Thank you for permitting me to speak.
I am supporting this marriage amendment.
My mother was very seriously ill. From infancy I grew up with a homosexual father. I loved my Dad, but my father exposed me to diverse sexual subcultures. The gay, lesbian, bisexual and transsexual subcultures did not have boundaries and principles of morality and monogamy. Rather it was experimentation, pansexuality, many sexual partners, and self-indulgent lifestyles. Gender and sexual orientation were blurred. Unisex dressing, transsexualism, and transient and anonymous multiple partners were common. My father and his associates were not limited by gender nor age. They frequented public areas. By age ten, for example, I was exposed to a gay nude beach, a sex shop, and a gay cruising park. My father had partners in the home from my infancy. All our vacations were to key GLBT areas where cruising was available.
I was traumatized by six years old in my household. I was stuttering, blacking out and having nightmares caused by molestation, physical and verbal abuse, and abandonment. My father would leave us alone for days to be with his partners. At eight, two of my father’s partners committed suicide. My father intimidated me into silence, making me fearful for my life, and unable to talk about my father’s lifestyle. Alcohol, drugs, gay bars and parties were part of the scene. Youthfulness, beauty, art, fashion, and travel were prized. However, the painful losses my father’s friends experienced were devastating. My father and his partners were involved in domestic violence and he dropped them like commodities. Males who were minors were at risk in my home of being preyed upon sexually.
Dad had encouraged me to be more open sexually, while teaching me by example that sex was gratuitous. I could not look to my father as a moral agent in my life. This left me confused about my sexual identity, and my feelings and roles as a girl and woman. My father could not show affection or affirmation to females, making me believe it was better to be a boy. He doted on his male partners – time, communication, affection and sex – travelling and buying them gifts, leaving me feeling worthless. If particular judges had their way, I would have had at least three “psychological” parents – men I would not have wanted to be named my parents.

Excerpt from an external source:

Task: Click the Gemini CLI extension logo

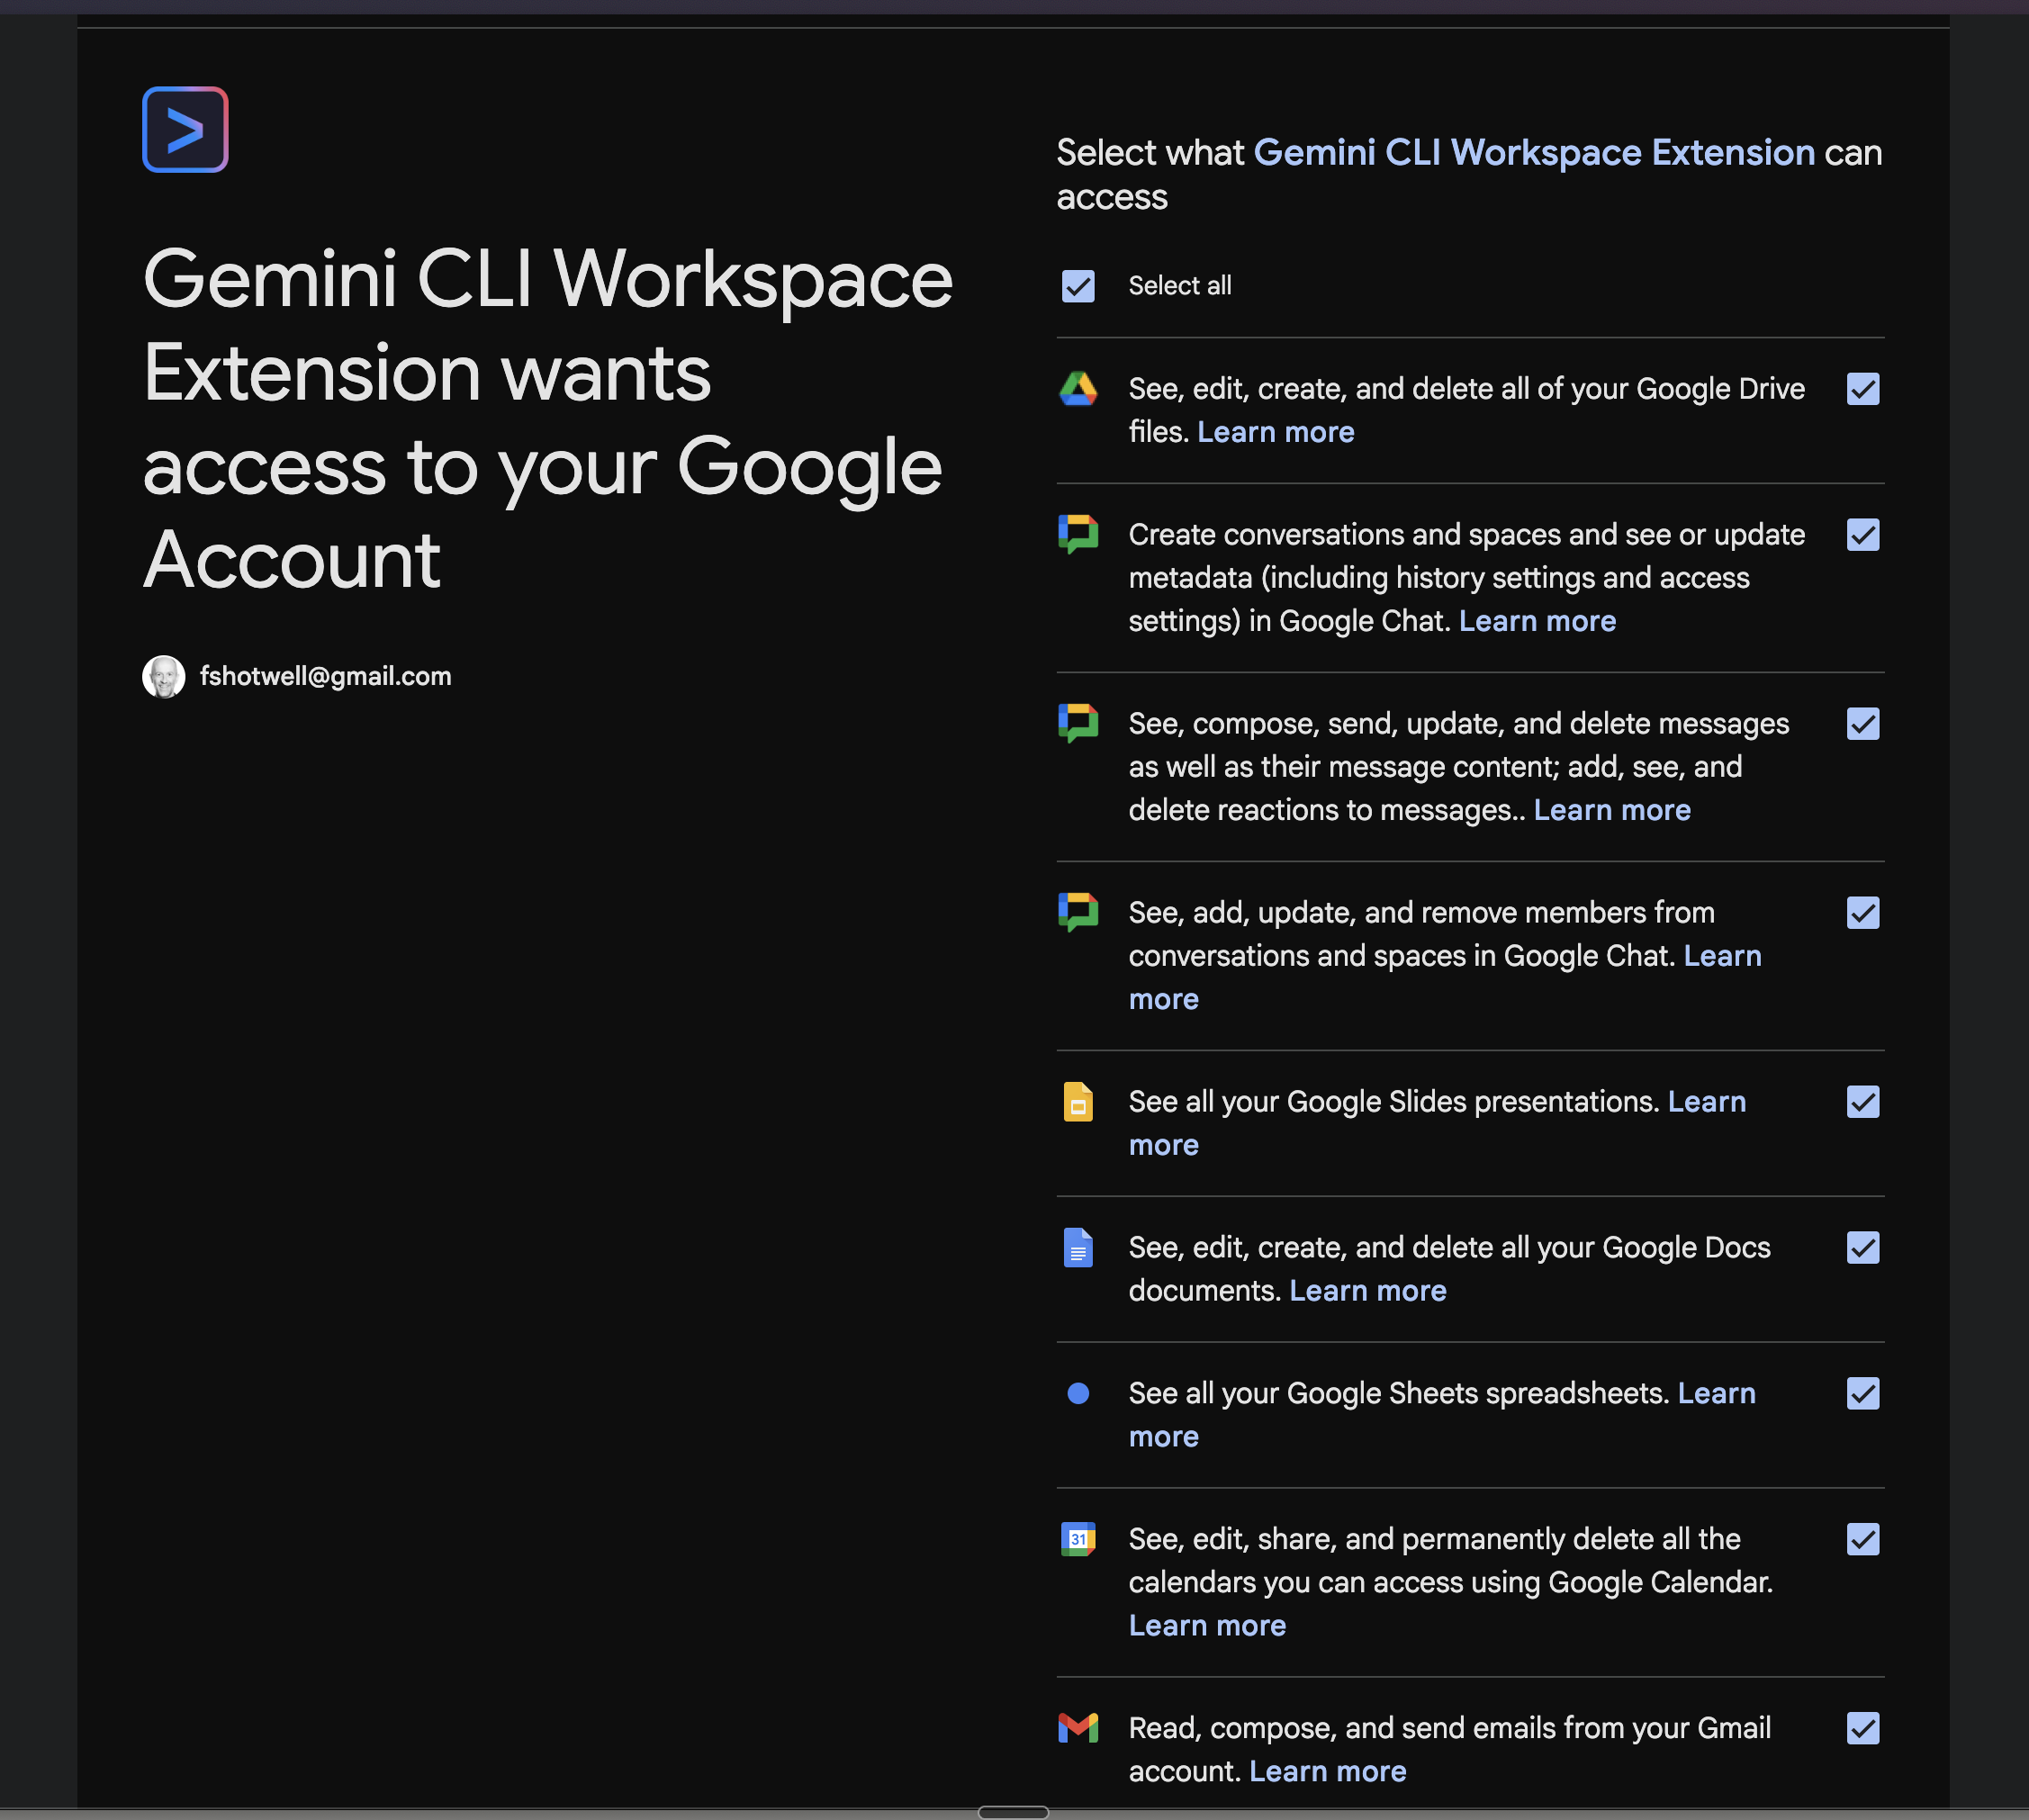Action: [x=185, y=130]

I felt worthless and began seeking other boys’ affections by age twelve. Long-term, I became depressed, anxious, and suicidal. I was in and out of counselling between the ages of sixteen and thirty. All my family members were severely impacted.

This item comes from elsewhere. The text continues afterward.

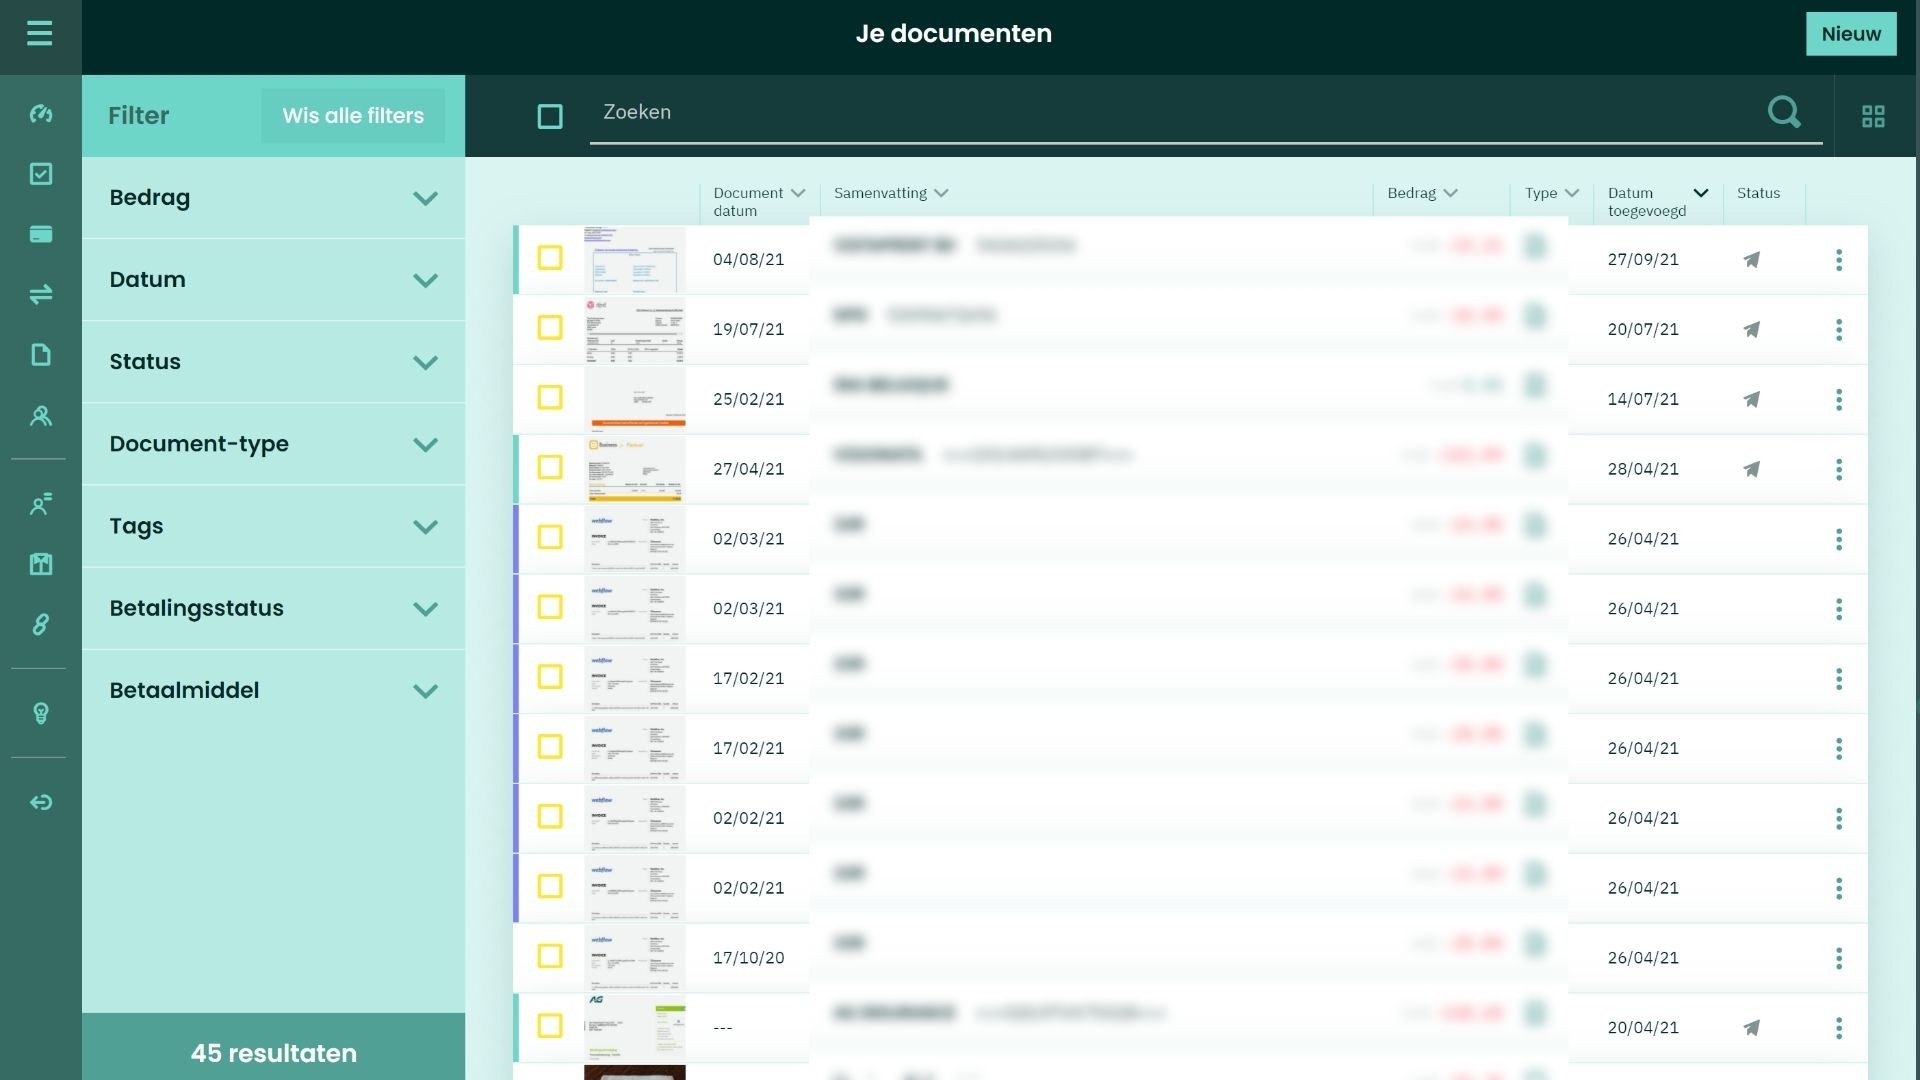Open the documents page icon in sidebar
This screenshot has height=1080, width=1920.
pyautogui.click(x=41, y=355)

My father left his associations within the subcultures in the late eighties, succumbing to death by AIDS in 1991 at the age of fifty-one. Many of his partners have died of AIDS, some in their early forties.
Children have no voice when they grow up in a homosexual household. Children are unwillingly forced to tolerate their parent’s sexual choices and living arrangements. If I spoke about what happened around my father, I would risk being sent to the streets or a group home. I was silenced for over forty years, afraid to share the reality of what I had lived through. I waited until both my parents had died before speaking publicly. Most other adult children feel that they cannot speak about their experiences until their parents have passed away. By the way, I know of 14 children who grew up with a homosexual parent, including myself. All of us have been negatively impacted long term. This includes adult children who have not been able to cope with their difficulties growing up – Some have tried to numb the pain with drug and alcohol addictions and sexual promiscuity.
My first thirty years around my father and his partners showed me how not to live my life. Marriage exclusively between a man and a woman is the best environment for children. Children need to see gender as male or female. Children need firm moral boundaries around sexuality. As a child, I could not comprehend the emphasis on being gender-neutral, unisex dressing, and pansexual practices. Group sex, bathhouse sex, cruising, and other expressions of diverse sexuality broke down the barriers between private and public sex.
The Right Honourable Stephen Harper, Prime Minister of Canada, has stated, “Undermining the traditional definition of marriage is an assault on the beliefs of virtually all cultural and religious communities who have come to this country,” according to Lifesite News.
Freedom of speech and democracy are eroded by hate crime and same-sex marriage legislation, and by judicial activism. Human Rights Tribunals in Canada police speech, and penalize upstanding citizens for their expressed opposition to homosexuality. It takes only one complaint against a person to be brought before the tribunal, costing the person tens of thousands of dollars in legal fees. On the other hand, the person making the complaint has his legal fees completely paid for by the government. Even if the defendant is found innocent, he cannot recover his legal costs. If he is found guilty, he must pay fines to the person(s) who brought forth the complaint. All television, radio and print media are monitored. May what is happening in Canada serve as a warning to Massachusetts. Where can the children find safety if legislation is in place legitimizing homosexual marriage?